Modern cloud-based architectures have the intrinsic need for over-the-network storage, such as object storage. Object storage provides numerous benefits in cloud-native environments, including independent scaling of compute and storage hardware, streamlined operations for larger-scale applications and top-notch performance for all block sizes.

Modern architectures store data over the network instead of the outdated method of bringing data to the compute.

S3 has quickly become the standard for accessing object storage. IBM Storage Ceph offers a high-performance object storage solution with a rich S3 dialect.

Object storage has become the default storage architecture for modern Hadoop/Spark deployments. This article will cover the benefits of using the IBM Storage Ceph S3 interface with analytical frameworks like Hadoop and Spark.

Why S3 Storage for Data Lakes?

Because data lakes aggregate data from various sources, they can quickly reach the petabyte scale and beyond. This data volume exceeds the capacity of traditional database technologies, such as relational database management systems (RDBMS), which were primarily designed to handle structured data.

S3-storage is reliable, efficient, cheap, and scalable to almost infinite numbers.

It's worth noting that data lakes can be vulnerable to capacity issues, especially given the vast amount of structured, semi-structured, and unstructured data they accumulate. Fortunately, S3 Object Storage is specifically designed to tackle this challenge by providing a scalable and high-performing solution that can seamlessly ingest and manage these diverse data types.

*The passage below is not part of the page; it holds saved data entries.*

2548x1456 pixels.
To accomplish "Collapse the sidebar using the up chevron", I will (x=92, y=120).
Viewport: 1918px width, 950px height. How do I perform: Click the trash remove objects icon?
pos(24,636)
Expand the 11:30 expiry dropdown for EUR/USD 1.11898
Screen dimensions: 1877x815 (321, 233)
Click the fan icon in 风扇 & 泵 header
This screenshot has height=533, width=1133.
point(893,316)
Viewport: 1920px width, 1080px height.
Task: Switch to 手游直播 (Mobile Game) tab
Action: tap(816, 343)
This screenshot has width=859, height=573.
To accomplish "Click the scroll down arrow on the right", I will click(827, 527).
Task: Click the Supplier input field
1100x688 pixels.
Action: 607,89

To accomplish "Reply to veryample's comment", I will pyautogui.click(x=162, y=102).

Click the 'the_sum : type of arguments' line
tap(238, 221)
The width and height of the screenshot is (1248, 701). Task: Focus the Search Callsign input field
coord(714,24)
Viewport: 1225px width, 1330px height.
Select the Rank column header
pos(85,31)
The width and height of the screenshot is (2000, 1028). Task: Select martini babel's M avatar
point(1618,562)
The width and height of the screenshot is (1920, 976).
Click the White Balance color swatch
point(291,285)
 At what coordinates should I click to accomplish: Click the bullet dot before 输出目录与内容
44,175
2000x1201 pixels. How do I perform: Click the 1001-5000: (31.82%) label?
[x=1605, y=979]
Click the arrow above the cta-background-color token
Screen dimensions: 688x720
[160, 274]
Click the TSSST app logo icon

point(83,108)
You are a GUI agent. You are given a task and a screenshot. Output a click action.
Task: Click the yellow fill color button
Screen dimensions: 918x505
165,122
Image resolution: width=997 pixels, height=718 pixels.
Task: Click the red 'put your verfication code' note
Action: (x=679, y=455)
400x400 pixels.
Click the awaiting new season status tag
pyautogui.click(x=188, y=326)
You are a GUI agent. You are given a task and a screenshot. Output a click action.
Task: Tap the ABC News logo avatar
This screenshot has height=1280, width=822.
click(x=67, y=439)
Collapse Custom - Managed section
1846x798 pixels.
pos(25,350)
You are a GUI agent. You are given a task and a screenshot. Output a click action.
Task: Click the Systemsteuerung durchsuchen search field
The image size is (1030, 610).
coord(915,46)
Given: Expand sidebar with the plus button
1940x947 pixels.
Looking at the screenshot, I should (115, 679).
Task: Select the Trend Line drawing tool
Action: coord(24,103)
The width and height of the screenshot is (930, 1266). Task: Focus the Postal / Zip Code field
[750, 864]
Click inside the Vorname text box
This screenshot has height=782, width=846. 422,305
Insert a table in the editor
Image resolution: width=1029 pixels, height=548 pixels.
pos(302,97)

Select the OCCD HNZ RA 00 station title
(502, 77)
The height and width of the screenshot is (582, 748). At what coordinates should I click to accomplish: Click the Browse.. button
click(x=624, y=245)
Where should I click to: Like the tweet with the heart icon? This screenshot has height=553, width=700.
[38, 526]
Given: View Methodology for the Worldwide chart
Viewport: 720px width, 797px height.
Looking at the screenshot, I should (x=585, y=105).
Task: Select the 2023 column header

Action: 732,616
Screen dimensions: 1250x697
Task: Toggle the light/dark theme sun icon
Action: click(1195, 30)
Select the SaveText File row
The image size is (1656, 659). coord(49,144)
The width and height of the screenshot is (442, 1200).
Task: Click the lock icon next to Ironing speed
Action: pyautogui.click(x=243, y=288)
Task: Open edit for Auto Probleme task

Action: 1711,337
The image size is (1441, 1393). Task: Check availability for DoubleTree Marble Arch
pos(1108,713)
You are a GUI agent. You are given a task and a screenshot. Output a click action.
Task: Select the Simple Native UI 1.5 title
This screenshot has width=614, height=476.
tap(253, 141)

When it comes to access, more and more analytics applications are utilizing the S3 API and taking advantage of its features. Over time, the number of tools that object storage-based data lake repositories can use is growing exponentially.

Moving from HDFS to S3A

Almost all applications within the Hadoop ecosystem offer built-in support for S3-compatible object storage backends. This has been the case since 2006, when the technology first incorporated an S3 client implementation. All Hadoop-related platforms use the Hadoop-aws module and aws-java-sdk-bundle to support the S3 API.

Applications can easily migrate between HDFS and S3 storage backends by specifying the appropriate protocol. For S3, the protocol scheme is s3a://, while for HDFS, it is hdfs://.

The S3 client implementation in Hadoop SDK has gone through various changes, The most widely used s3 client in the Hadoop ecosystem is s3a://, which is designed for S3 Object Stora Compatible backends.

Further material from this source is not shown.